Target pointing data
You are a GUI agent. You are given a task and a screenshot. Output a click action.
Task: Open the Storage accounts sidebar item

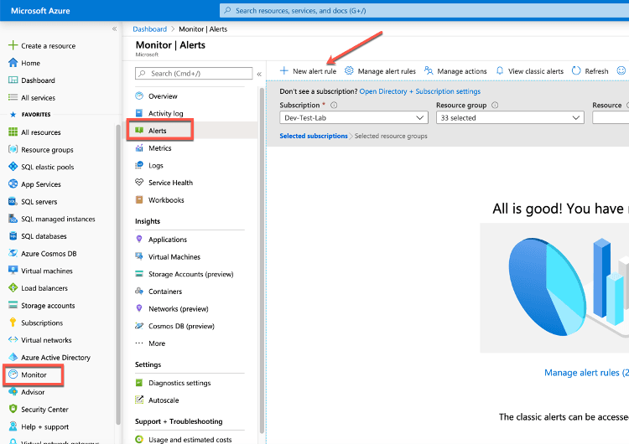pos(47,306)
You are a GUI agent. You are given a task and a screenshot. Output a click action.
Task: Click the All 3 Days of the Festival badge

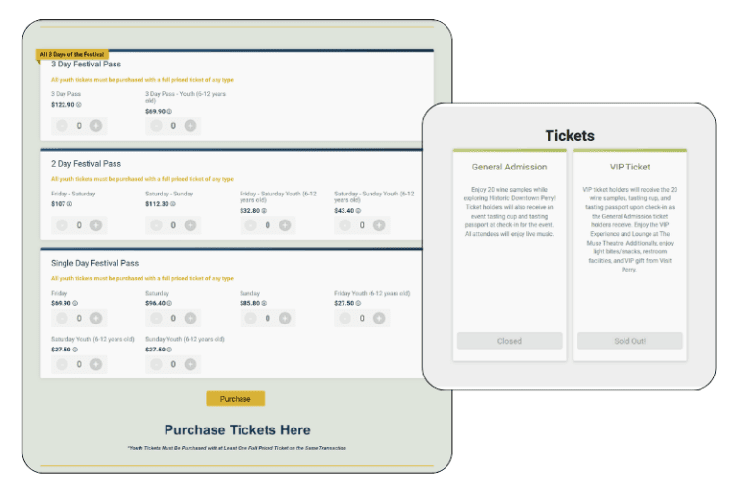[73, 54]
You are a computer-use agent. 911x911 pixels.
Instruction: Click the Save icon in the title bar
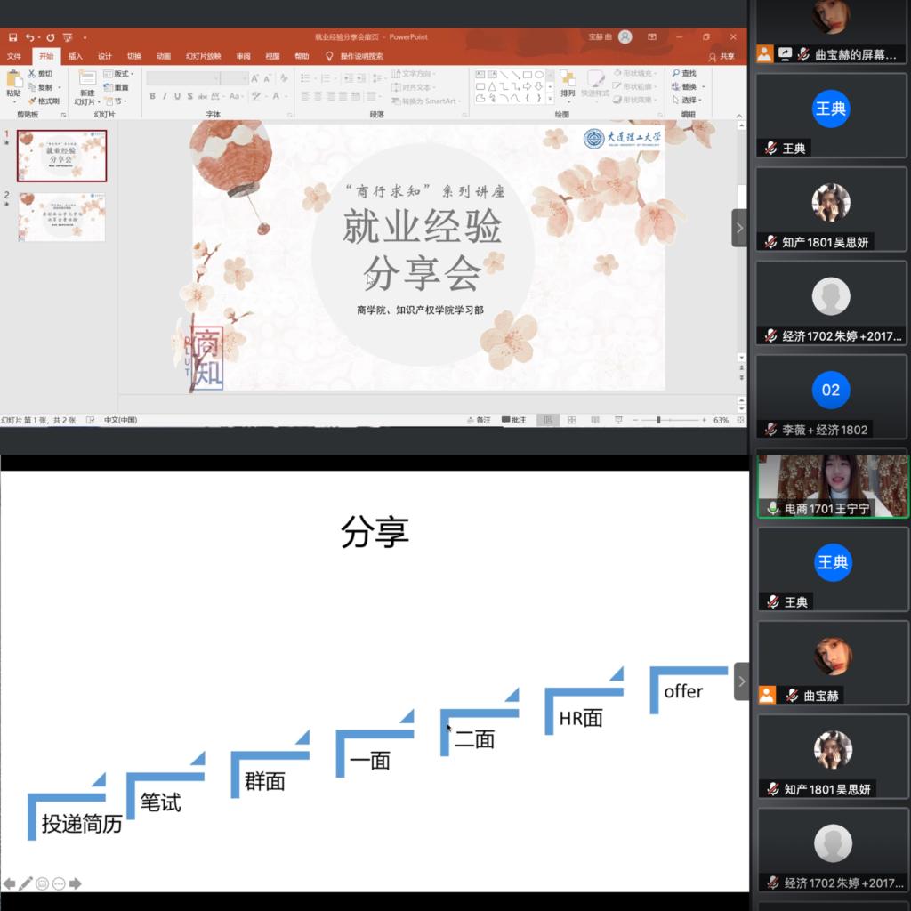tap(12, 37)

◆ **To be done**
Update the lines above by replacing "GUI agent" with "interface agent" wherever it appears, keeping everything else unchanged. Leave the pictures out.

◆ **The reply**
You are a interface agent. You are given a task and a screenshot. Output a click action.
Task: Open the Storage accounts sidebar item

pos(47,306)
You are a interface agent. You are given a task and a screenshot. Output a click action.
Task: Click the All 3 Days of the Festival badge

[73, 54]
You are a computer-use agent. 911x911 pixels.
Instruction: Click the Save icon in the title bar
tap(12, 37)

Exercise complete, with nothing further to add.